▶ **文書抜粋**:
==============================

接着剤層は、その他の成分(D)として粘着性樹脂を含むことで、良好な常温貼合性を示すことができ、また、被着面に対する追従密着性を高めることができる。
上記粘着性樹脂は、重量平均分子量が2000~2000000の範囲内であることが好ましく、5000~1000000の範囲内であることが更に好ましく、5000~800000の範囲内であることがより好ましい。粘着性樹脂の重量平均分子量は、上述した熱可塑性樹脂(B)の重量平均分子量と同じ測定方法により測定することができる。
上記粘着性樹脂としては、例えば、ポリエステル、ポリウレタン、ポリ(メタ)アクリレート、ポリビニルアセタール等が挙げられる。これらの粘着性樹脂は、単独重合体でも良く、共重合体でも良い。また、これらの粘着性樹脂は、1種単独で用いられても良く、2種以上が併用されても良い。
上記粘着性樹脂は、ガラス転移温度が-30℃~20℃の範囲であることが好ましく、-25℃~10℃の範囲であることがより好ましい。接着剤層が上記範囲内にガラス転移温度を有する粘着性樹脂を含むことで、常温下において良好な粘着性及び弾性を示すことができ、被着体に対して良好な貼合性及び高い接合強度を示すことができる。
ガラス転移温度は、例えば動的粘弾性試験機(レオメトリックス社製、商品名:アレス2KSTD)を用いて、同試験機の測定部である平行円盤の間に粘着性樹脂の試験片を挟み込み、周波数1.0Hzでの貯蔵弾性率(G’)と損失弾性率(G”)を測定し、上記損失弾性率(G”)を上記貯蔵弾性率(G’)により除した値(G”/G’)で算出できる損失正接(tanδ)が最大値となる温度として算出することができる。
上記粘着性樹脂は、架橋剤や上述した光硬化性樹脂(A)や熱可塑性樹脂(B)に含まれる官能基と反応可能な官能基が導入されていても良い。上記粘着性樹脂が架橋可能となるからである。上記官能基としては、例えば、水酸基、カルボキシル基、エポキシ基、アミノ基等が挙げられ、光硬化性樹脂(A)及び熱可塑性樹脂(B)の重合反応を阻害しない範囲で、適時選択することが好ましい。
上記粘着性樹脂は、接着剤層、換言すれば接着剤層を形成する接着剤組成物の全量(100質量部)に対して、0.1質量部~100質量部の範囲で含まれることが好ましく、1質量部~50質量部の範囲で含まれることが好ましく、5質量部~30質量部の範囲で含まれることが好ましい。上記粘着性樹脂を上記範囲内の配合割合とすることで、常温下での貼合性、および硬化後の接着剤層の接合性の低下を防ぐことができるからである。

==============================

対象座標に関する行:
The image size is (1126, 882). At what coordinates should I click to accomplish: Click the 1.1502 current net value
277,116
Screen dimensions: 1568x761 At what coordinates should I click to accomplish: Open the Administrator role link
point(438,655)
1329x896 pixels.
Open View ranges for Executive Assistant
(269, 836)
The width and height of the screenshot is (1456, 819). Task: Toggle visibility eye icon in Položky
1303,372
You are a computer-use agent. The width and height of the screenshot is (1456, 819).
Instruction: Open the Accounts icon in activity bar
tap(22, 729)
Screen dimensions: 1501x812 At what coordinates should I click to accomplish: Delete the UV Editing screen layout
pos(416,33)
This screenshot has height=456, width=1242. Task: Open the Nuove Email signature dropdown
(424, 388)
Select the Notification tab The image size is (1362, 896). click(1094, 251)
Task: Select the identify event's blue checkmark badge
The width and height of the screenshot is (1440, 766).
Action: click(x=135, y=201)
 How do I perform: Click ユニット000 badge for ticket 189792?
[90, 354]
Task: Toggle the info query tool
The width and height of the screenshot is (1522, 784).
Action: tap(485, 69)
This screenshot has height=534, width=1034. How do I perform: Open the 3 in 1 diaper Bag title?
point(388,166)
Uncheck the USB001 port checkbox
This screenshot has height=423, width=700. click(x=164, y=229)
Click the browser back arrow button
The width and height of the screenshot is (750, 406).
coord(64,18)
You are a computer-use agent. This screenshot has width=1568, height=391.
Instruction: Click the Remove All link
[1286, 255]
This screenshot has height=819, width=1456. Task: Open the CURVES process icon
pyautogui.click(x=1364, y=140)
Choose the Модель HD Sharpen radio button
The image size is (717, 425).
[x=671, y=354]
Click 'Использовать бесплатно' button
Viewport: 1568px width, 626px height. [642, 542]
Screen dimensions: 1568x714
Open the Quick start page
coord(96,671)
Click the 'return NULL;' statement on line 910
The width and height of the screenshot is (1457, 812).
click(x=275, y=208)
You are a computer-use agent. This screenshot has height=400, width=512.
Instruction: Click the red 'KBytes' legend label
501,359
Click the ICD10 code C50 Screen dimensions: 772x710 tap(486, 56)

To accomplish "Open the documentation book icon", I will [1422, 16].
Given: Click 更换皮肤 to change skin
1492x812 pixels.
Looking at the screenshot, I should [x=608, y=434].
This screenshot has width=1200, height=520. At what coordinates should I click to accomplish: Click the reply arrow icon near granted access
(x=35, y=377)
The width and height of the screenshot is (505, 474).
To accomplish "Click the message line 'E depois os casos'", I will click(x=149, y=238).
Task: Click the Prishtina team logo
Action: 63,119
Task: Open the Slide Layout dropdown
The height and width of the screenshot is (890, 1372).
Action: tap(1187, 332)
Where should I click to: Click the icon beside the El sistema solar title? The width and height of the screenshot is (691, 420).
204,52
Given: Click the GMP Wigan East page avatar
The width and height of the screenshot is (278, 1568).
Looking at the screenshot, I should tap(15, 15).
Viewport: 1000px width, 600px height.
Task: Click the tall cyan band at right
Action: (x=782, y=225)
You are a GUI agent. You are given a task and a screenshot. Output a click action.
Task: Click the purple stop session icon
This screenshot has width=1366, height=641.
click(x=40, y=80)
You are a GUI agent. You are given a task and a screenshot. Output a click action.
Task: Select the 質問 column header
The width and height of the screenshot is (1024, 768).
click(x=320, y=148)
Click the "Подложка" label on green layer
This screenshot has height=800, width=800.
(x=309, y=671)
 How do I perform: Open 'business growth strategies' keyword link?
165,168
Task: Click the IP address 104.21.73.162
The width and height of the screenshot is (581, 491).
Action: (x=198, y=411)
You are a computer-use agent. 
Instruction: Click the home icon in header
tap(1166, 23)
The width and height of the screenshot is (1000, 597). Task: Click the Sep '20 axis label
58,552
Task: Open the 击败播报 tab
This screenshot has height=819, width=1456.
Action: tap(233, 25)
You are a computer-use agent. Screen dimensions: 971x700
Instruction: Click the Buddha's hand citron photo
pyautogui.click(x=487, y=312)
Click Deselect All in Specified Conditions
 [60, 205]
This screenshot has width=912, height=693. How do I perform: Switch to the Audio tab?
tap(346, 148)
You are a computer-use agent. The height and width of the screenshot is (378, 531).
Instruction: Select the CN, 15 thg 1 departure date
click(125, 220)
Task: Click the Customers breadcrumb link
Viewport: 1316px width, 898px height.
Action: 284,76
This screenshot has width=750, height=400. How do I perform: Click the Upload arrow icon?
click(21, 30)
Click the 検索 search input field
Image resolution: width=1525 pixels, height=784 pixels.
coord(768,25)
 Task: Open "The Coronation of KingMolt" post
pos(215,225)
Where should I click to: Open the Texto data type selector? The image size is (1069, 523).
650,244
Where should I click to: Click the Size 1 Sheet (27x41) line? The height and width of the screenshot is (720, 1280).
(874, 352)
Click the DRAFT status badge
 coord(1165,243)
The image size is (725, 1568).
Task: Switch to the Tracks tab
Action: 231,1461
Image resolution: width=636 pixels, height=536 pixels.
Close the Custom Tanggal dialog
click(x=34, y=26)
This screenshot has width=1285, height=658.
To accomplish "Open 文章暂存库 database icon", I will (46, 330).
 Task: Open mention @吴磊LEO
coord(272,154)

==============================

▶ **課題内容**:
粘着性樹脂を扱った文書抜粋を、最後の文の後から書き継いでください。

▶ **演習結果**:
接着剤層は、その他の成分(D)として金属粒子やシリカ粒子等の無機フィラー、有機フィラー、熱膨張性粒子、シランカップリング剤、リン酸系添加剤、アクリレート系添加剤等を含有することができる。基材にガラス成分が含まれる場合や基材表面にガラス成分を含む部材が載置されている場合、上記接着剤層は、ガラス成分との反応性に富むシランカップリング剤を含むことで、被着体に対する接着性をより高めることができる。また、上記接着剤層は、光硬化性樹脂(A)や熱可塑性樹脂(B)等と反応することが可能な光硬化型シランカップリング剤を含んでいてもよい。
また、接着剤層は、その他の成分(D)として例えば軟化剤、安定剤、接着促進剤、レベリング剤、消泡剤、可塑剤、粘着付与樹脂、繊維類、酸化防止剤、加水分解防止剤、増粘剤、顔料等の着色剤、充填剤、粘着付与樹脂等を含むことができる。
<接着剤層の物性>
接着剤層の厚さは、20μm~5000μmであることが好ましく、20μm以上1000μm以下がさらに好ましく、30μm以上300μm以下がより好ましく、50μm以上250μm以下が特に好ましい。接着剤層の厚さを上記の範囲内とすることで、剛性積層体の総厚さを薄くすることができ、且つ、硬化後の接着剤層により、剛性積層体全体に十分な剛性を付与することができる。また、硬化前の接着剤層の形状安定性、取り扱い性が良好となり、被着体に対する十分な接着性と被着面に対する高い追従密着性とを発揮することができる。さらに、接着剤層に対して一方向から活性エネルギー線を照射したときに、接着剤層の深部にまで活性エネルギー線が行きわたり、厚み方向での硬化ムラの発生を防ぐことができる。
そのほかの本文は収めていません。